Otizm, bir engellilik durumu değildir.
Engellilik veya herhangi bir hastalık durumunda kullandığımız kelimeler önemlidir. Genelde altın kural, kişiyi engelleyen durumun kişiden önce kullanılmasında yatar. Örneğin, şeker hastası kişiler için “şeker hastalığı olan insanlar” öbeğini kullanmak daha uygundur.
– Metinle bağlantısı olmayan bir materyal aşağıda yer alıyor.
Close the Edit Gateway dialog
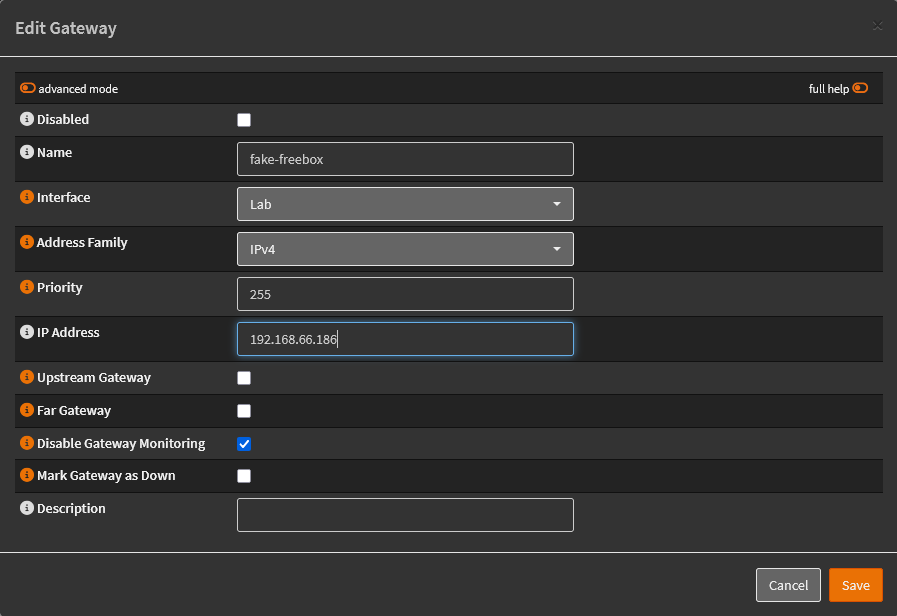The height and width of the screenshot is (616, 897). point(877,26)
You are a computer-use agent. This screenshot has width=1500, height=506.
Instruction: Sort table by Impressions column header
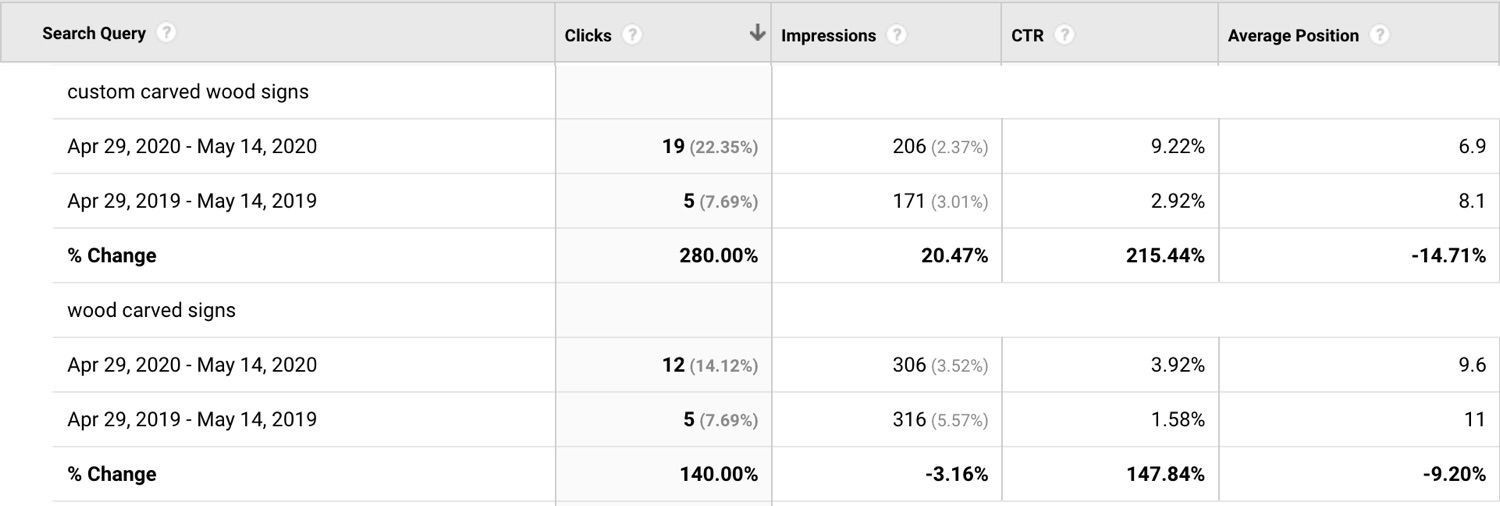pyautogui.click(x=828, y=35)
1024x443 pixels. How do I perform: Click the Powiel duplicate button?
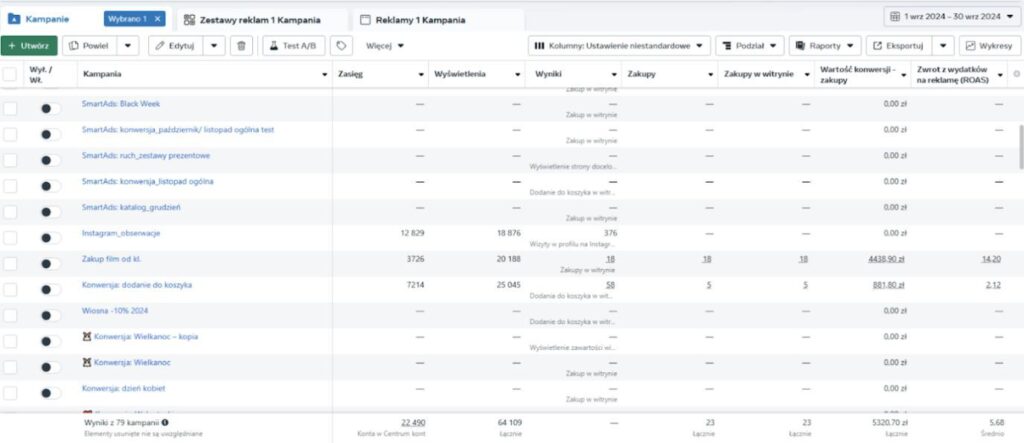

Fakat, gelişimsel ve beyin ile ilgili durumlar çoğu zaman bu kullanımın dışına çıkar ve yanıltıcı olabilir.
Francis Crick’e göre, beynin kişiyle bütünleştiği düşünüldüğü takdirde, beyinle ilgili durumları kişiden ayırmak ne kadar doğrudur?
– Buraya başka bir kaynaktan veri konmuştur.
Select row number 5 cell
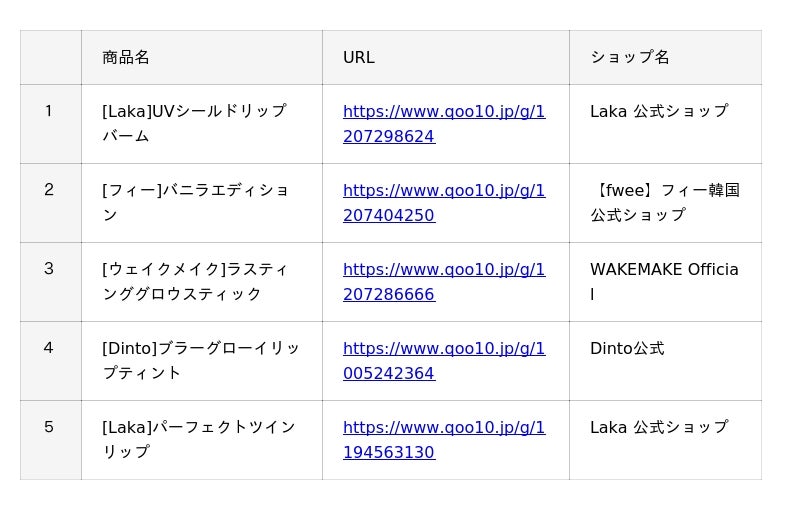The height and width of the screenshot is (510, 800). pos(51,440)
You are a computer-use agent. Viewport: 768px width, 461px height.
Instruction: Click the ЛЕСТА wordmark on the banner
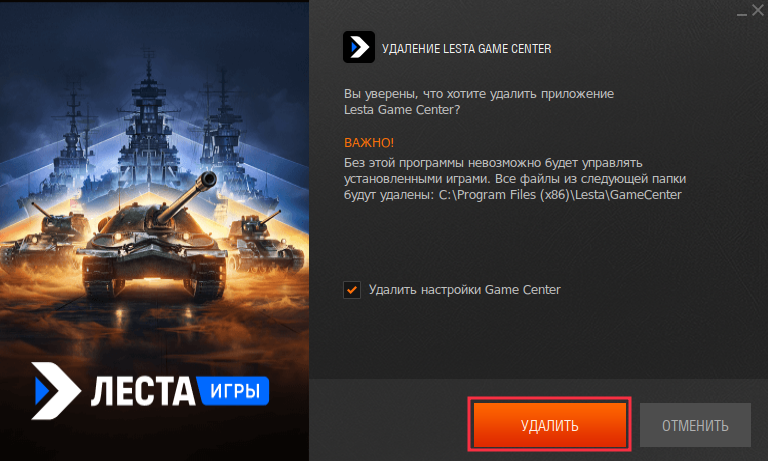143,391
Birçok kişi “otizmli kişi” tamlamasını kullanır ama çoğu otizmli aktiviste göre, bu gibi deyimler “beyinli insan” demek kadar saçmadır. Onlara göre, otizm ve beyin bir bütündür ve aynıdır. Elbette, her otizmli bireyin kullanım tercihi farklıdır.
Otizm, çocukluğa özgü bir durum değildir.
Çalışmaların çoğu otizmi çocukluğa özgü bir durum olarak görüyor. Yetişkin tabanlı araştırmalar ile çocuk odaklı çalışmalar kıyaslandığında, otizmin çocuklarda yaklaşık üç kat daha fazla görüldüğü belirlenmiş; fakat durum hiç de öyle değil. Otizm, sadece çocuklukta görülmez; ömür boyu sürer.
Otizmli yetişkinler, sağlık hizmetlerine ulaşmak, iş sahibi ve görünür olmak için daha çok mücadele eder.
Araştırmalar, otizmli yetişkinlerin işsizlik oranının genel nüfusa göre daha yüksek olduğunu gösteriyor. Daha erken hayatını kaybeden otizmli insanlar, ömürlerini doğru tanı ve ihtiyaç duydukları yardımları almak için çabalarken geçiriyorlar.
Otizm bir engel içerir, fakat bu engel, daha çok uyumsuz ve müdahaleci bir çevreden kaynaklanır.
Otizmli insanlar otizmli olmayan insanların dünyasında nerede ve ne zaman bu engeli hissettiğini size söyleyecektir. Bahsettiğimiz bu engel, genelde otizmli ve otizmli olmayan bireyler arasındaki iletişim kopukluklarından kaynaklanır. Engelin hissedildiği bir diğer alanda ise, otizmli bireylerin karşılaştığı müdahalelerin destekleyici ve yardımcı olmaktan ziyade baskılayıcı ve zararlı olduğu görülür.
Otizmin engeli, büyük ölçüde otizmli kişilerin otizmli olmayan bireylerle iletişim kopukluğudur.
Otizmli ve özellikle konuşmayan otizmli insanlar için en büyük sorun, otizmli olmayan bireylerin onların ihtiyaçlarını, duygularını, düşüncelerini anlamamasından kaynaklanır. Otizmli bireyler, otizmli olmayan insanlarla iletişim kurmak için jest ve ekolalik cümle dağarcıklarını geliştirebilirken, otizmli olmayan bireyler de bu iletişim kopukluğunu ortadan kaldırmak için çabaladığında iki insan arasında bir köprünün kurulması kaçınılmazdır.